Within machine learning (ML), a confusion matrix is a table that evaluates the performance of a classification algorithm. It is particularly useful when you want to understand how well the algorithm is classifying instances into different categories.

Below is a basic representation of a confusion matrix.

confusion matrix in machine learning diagram

The rows represent the predicted classes, while the columns represent the actual classes. Each cell in the matrix represents the number of instances that were classified into a particular combination of predicted and actual classes. Let’s explore the breakdown of the fundamentals:

True Positives (TP): Prediction is true and actual value is true. As a result, the technique accurately predicts the positive value.
True Negatives (TN): Prediction is false and actual value is false. As a result, the technique accurately predicts the negative value.
False Positives (FP): Prediction is true but actual value is false. As a result, the technique incorrectly predicts the positive value.

False Negatives (FN): Prediction is false but actual value is true.

With these values, you can calculate various performance metrics such as accuracy, precision, recall, and F1-score.
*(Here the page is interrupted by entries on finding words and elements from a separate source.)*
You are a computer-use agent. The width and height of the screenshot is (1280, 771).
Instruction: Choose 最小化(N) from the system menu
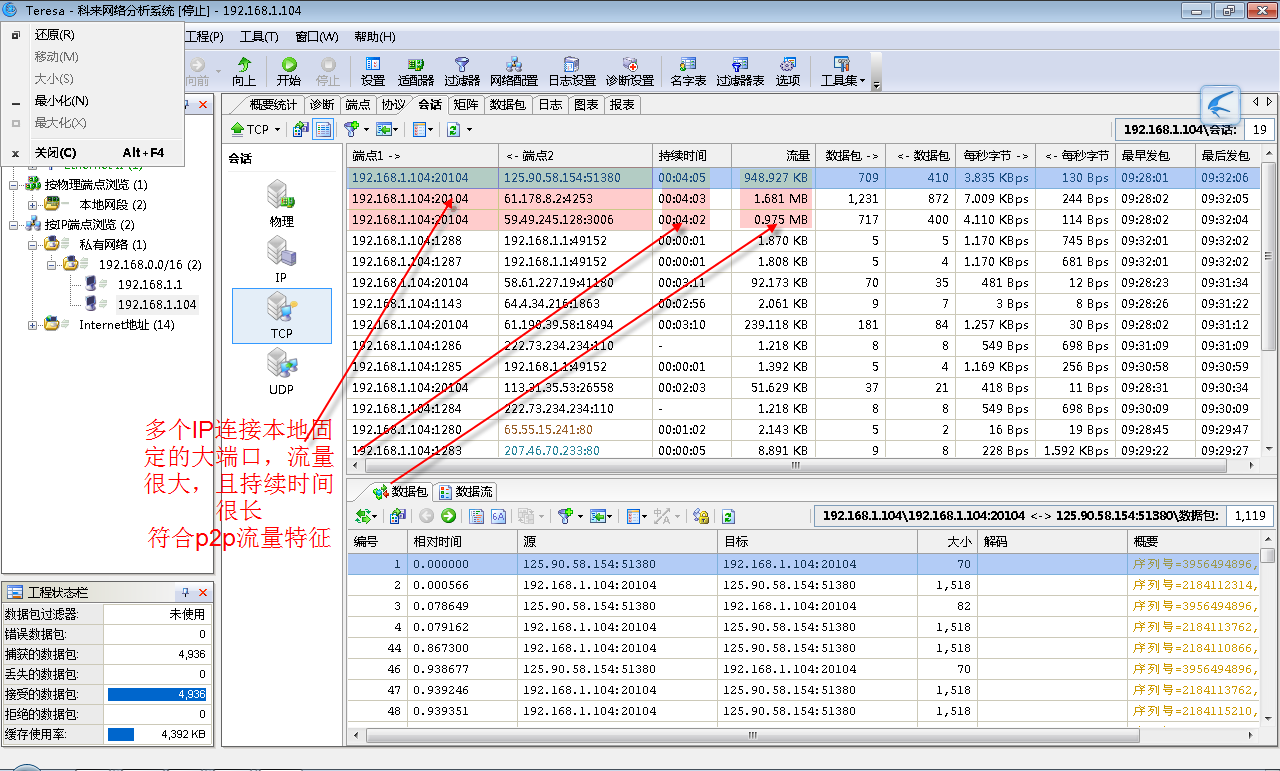pos(61,101)
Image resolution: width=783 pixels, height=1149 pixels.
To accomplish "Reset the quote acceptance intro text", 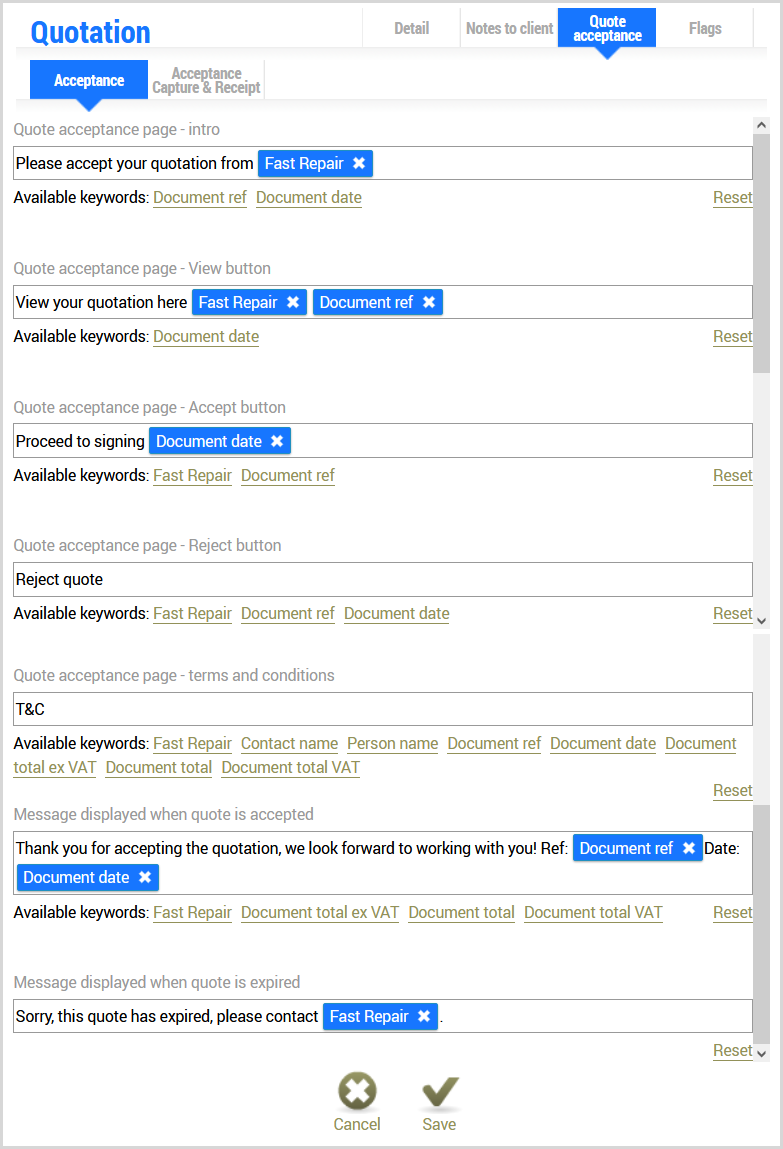I will (732, 198).
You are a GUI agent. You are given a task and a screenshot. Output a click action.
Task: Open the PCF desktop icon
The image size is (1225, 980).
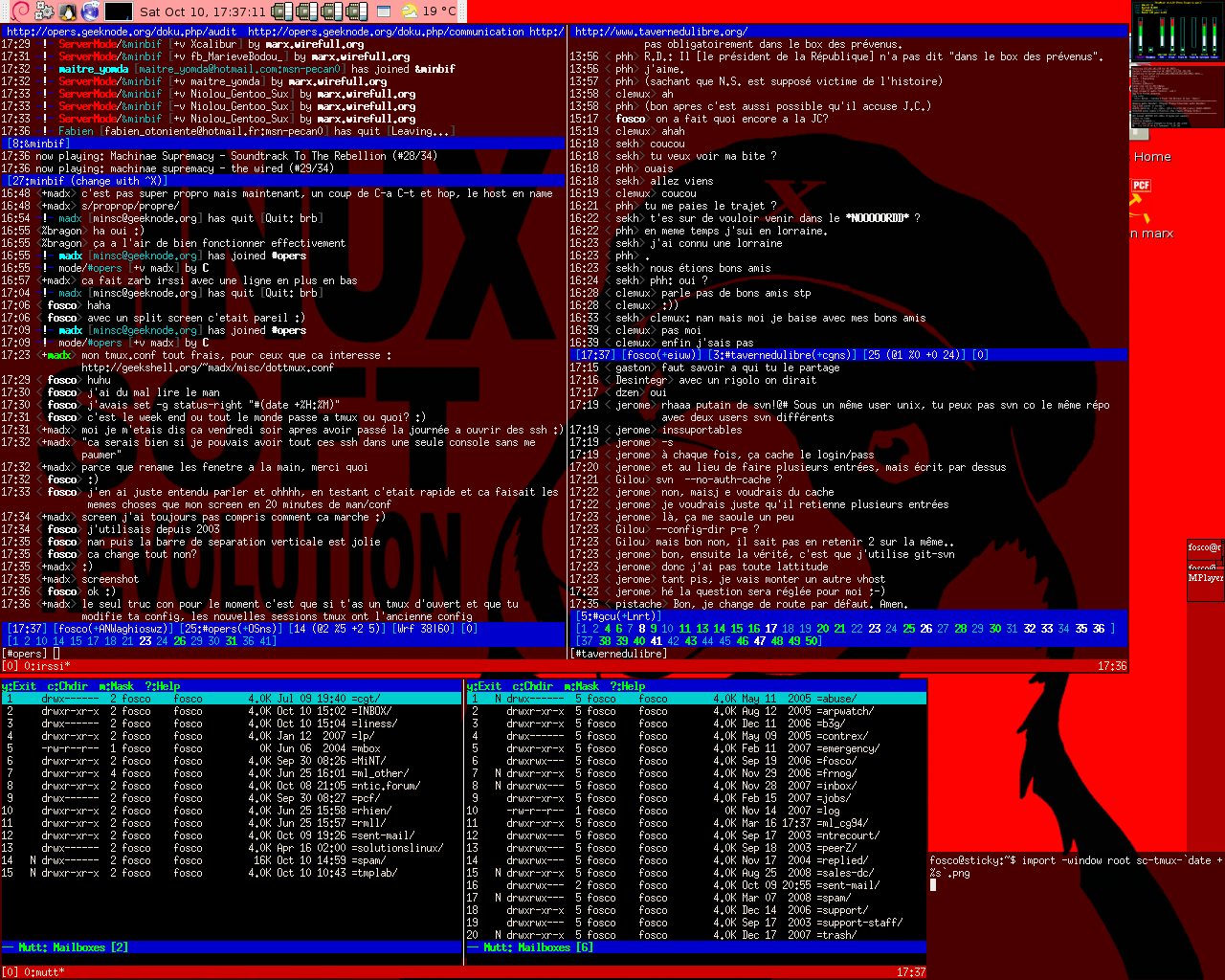(x=1141, y=186)
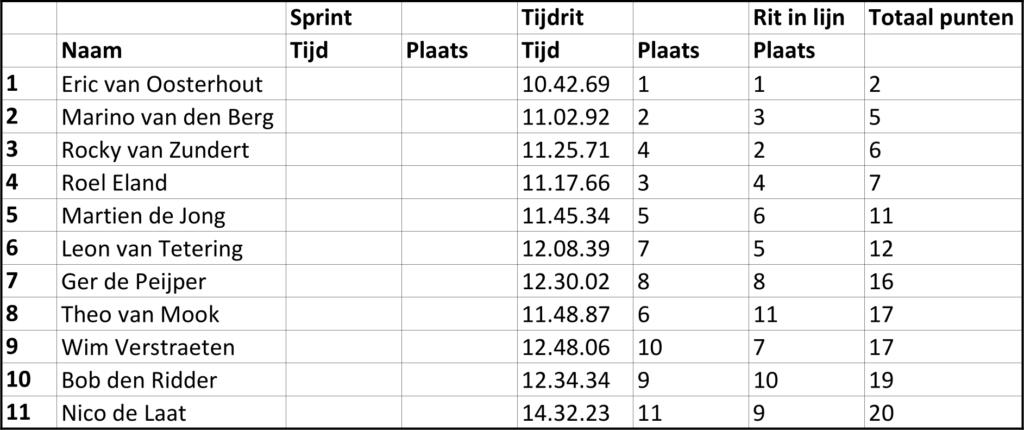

These calculations provide insight into how well the model is performing for each class and overall.

Performance Metrics

Let’s briefly define the above 4 performance metrics.

Accuracy

Accuracy measures the proportion of correctly classified instances among all instances. The calculation: the ratio of the number of correct predictions (true positives and true negatives) to the total number of predictions.

Precision

Precision measures the proportion of correctly classified positive instances among all instances that were predicted as positive. The calculation: the ratio of true positives to the sum of true positives and false positives.

Recall (Sensitivity or True Positive Rate)

Recall measures the proportion of correctly classified positive instances among all actual positive instances. The calculation: the ratio of true positives to the sum of true positives and false negatives.

F1-score

F1-score is the harmonic mean of precision and recall. It provides a balance between precision and recall, making it a useful metric when you want to consider both false positives and false negatives.